“Aku Dulu Juga Dipukul dan Baik-Baik Saja” — Tapi Benarkah?
Menghukum fisik sebagai cara utama mendisiplinkan anak.

Saya pernah mendengar kalimat itu diucapkan lebih dari sekali. Oleh teman, oleh saudara, bahkan oleh orang tua saya sendiri. “Aku dulu juga dipukul kalau bandel, dan nyatanya aku baik-baik aja.”
Saat saya masih kecil, tamparan di pipi, jeweran di telinga, bahkan pukulan dengan sapu lidi adalah hal yang dianggap biasa. Itu bentuk “pendidikan”. Itu katanya tanda sayang. Kalau tidak dihukum, nanti jadi anak nakal. Begitulah narasinya.

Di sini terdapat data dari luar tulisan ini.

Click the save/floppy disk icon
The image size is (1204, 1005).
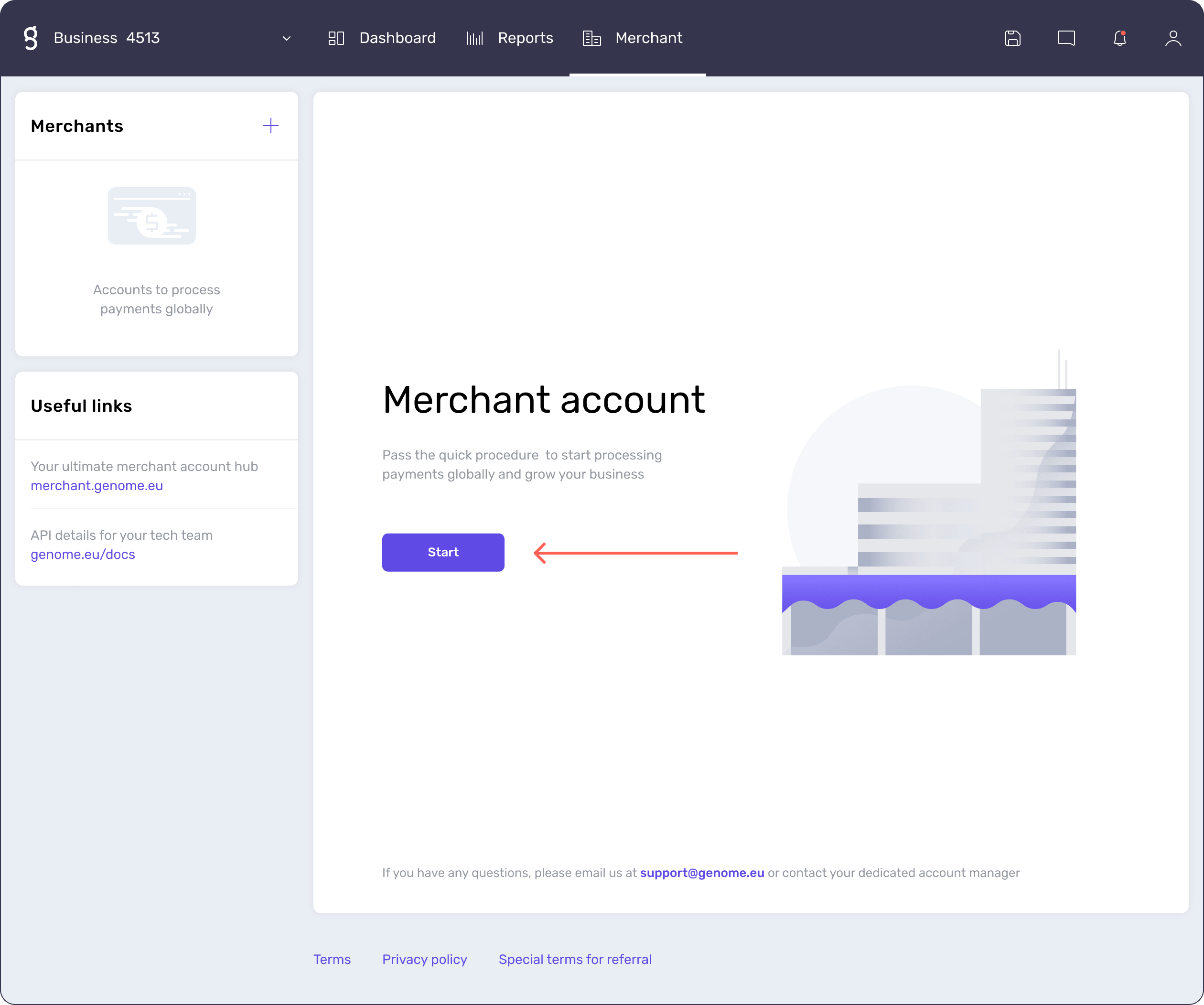tap(1013, 38)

Tapi sekarang, sebagai orang tua, saya bertanya: benarkah itu semua membuat kita “baik-baik saja”? Atau mungkin, kita tumbuh dewasa sambil membawa luka yang tak pernah sempat kita kenali?
Ketika Pukulan Menjadi Bahasa Kasih Sayang
Saya mengerti bahwa banyak dari kita lahir dari generasi yang percaya bahwa kekerasan fisik adalah bagian dari pendidikan. Apalagi jika kita hidup dalam keterbatasan. Orang tua kita mungkin lelah, stres, bingung, dan tidak punya referensi lain. Mereka hanya mengulangi pola yang mereka tahu.
Tapi ketika saya mulai melihat anak saya tumbuh, ada hal yang berubah di dalam diri saya. Anak saya tidak nakal—ia hanya belum tahu caranya bersikap. Ia belum tahu mana yang tepat, mana yang tidak. Dan saya, sebagai orang tuanya, adalah orang pertama yang harus membimbingnya, bukan menakutinya.
Saya ingat suatu hari, anak saya—usia empat tahun—menumpahkan susu di karpet baru. Reaksi pertama saya adalah ingin berteriak. Bahkan tangan saya refleks ingin memukul. Tapi saya tahan. Lalu saya tanya: “Kenapa kamu tumpahkan itu?”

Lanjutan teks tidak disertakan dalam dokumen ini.